From a futures perspective: The night price of the PVC2501 contract opened low and went high, reaching a low of 5230 at the opening, and then began to rise slightly upward. Starting from early trading, late prices were organized within a narrow range based on night trading, and the fluctuations in afternoon futures prices were still relatively narrow. The 2501 contract fluctuates throughout the day from 5,230 to 5,286, with a spread of 56. The 01 contract has reduced its position by 41336 lots. As of now, 932915 lots have been held. The 2505 contract has closed at 5569, with 205463 lots held.

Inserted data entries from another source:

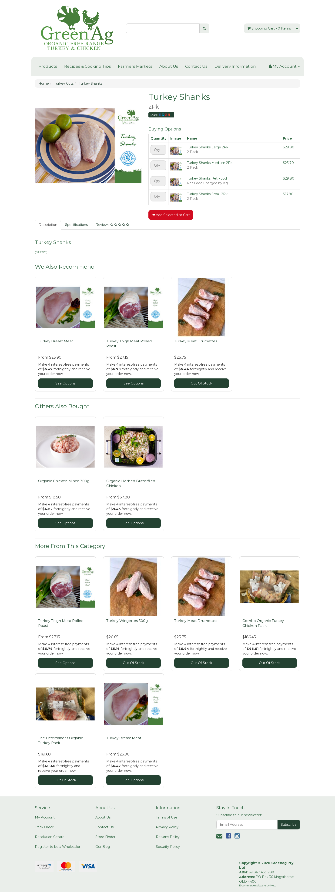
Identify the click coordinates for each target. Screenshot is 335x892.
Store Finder (105, 837)
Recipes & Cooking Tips (87, 66)
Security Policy (168, 847)
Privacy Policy (167, 827)
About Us (168, 66)
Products (48, 66)
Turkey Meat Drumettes (195, 341)
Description (48, 225)
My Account (45, 817)
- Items (269, 28)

PVC market outlook forecast:

Futures: The volatility range of PVC2501 contract futures has narrowed compared with last Friday. The low point of 5230 is almost the same as last Friday. The market began to show a significant reduction in positions at the beginning of the week. In terms of transactions, the market was flat at 27.1% compared with the short flat at 23.8%. The increase in multiple flat tends to consider multiple orders to stop losses. The three-track opening of the Bollinger Band (13, 13, 2) turns downward, the MACD line at the daily level shows a dead fork trend, and the overall technical closing line is slightly empty. As time goes by, the 01 contract begins to gradually show a month-to-month exchange market as it enters December. Currently, due to insufficient guidance from the fundamentals and news levels, we will continue to observe the fluctuations in the low range of 5200-5350 in the short term.

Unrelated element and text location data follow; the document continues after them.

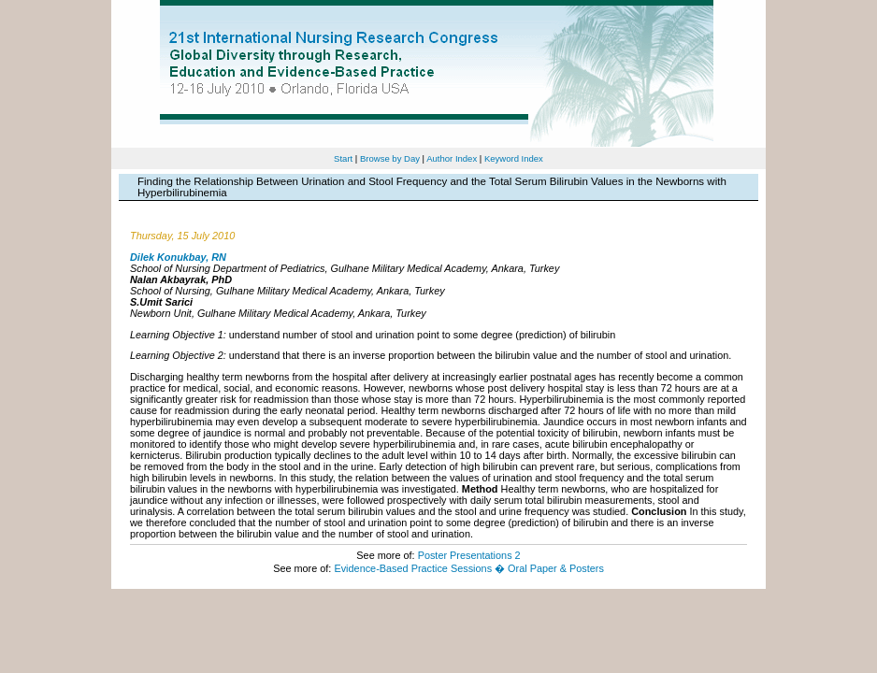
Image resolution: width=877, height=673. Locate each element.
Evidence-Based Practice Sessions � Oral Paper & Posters (468, 568)
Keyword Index (513, 158)
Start (343, 158)
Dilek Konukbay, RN (178, 257)
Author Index (451, 158)
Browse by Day (390, 158)
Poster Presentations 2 (469, 555)
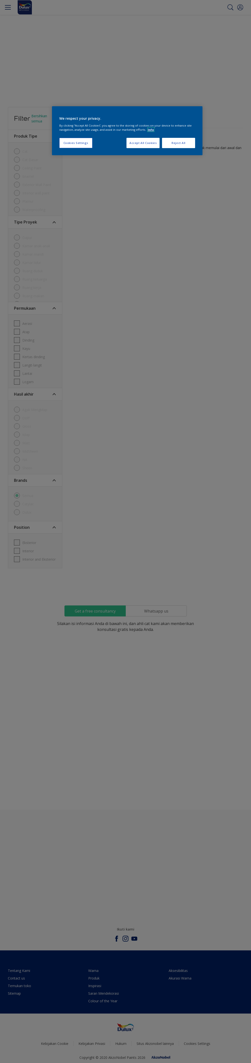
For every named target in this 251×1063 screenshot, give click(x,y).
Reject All (179, 143)
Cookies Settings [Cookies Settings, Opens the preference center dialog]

In terms of spot: In the near future, the two markets are not doing well, and the spot market is operating slightly weak. First of all, most of the current spot on-site transactions are mainly small orders, and merchants have feedback that it is difficult to receive large orders. Most of the downstream demand is mainly based on low-level pending orders. However, the current market futures prices correspond to the spot market. New orders are facing the problem of whether to hedge. There are certain differences in the spot market in the low range. Some believe that the current price has reached a low level, while some still hold a short attitude. At present, there are no obvious influencing factors at the supply and demand level, and the fluctuations in spot prices based on the current fundamentals are relatively narrow. On the external side, oil prices climbed to close at their highest level in two weeks, as geopolitical risks rose due to the intensification of the Russia-Ukraine war. Although there is currently a lack of certain direction, the two markets are currently slightly weak. Overall, the spot market may continue to operate at low levels in the short term.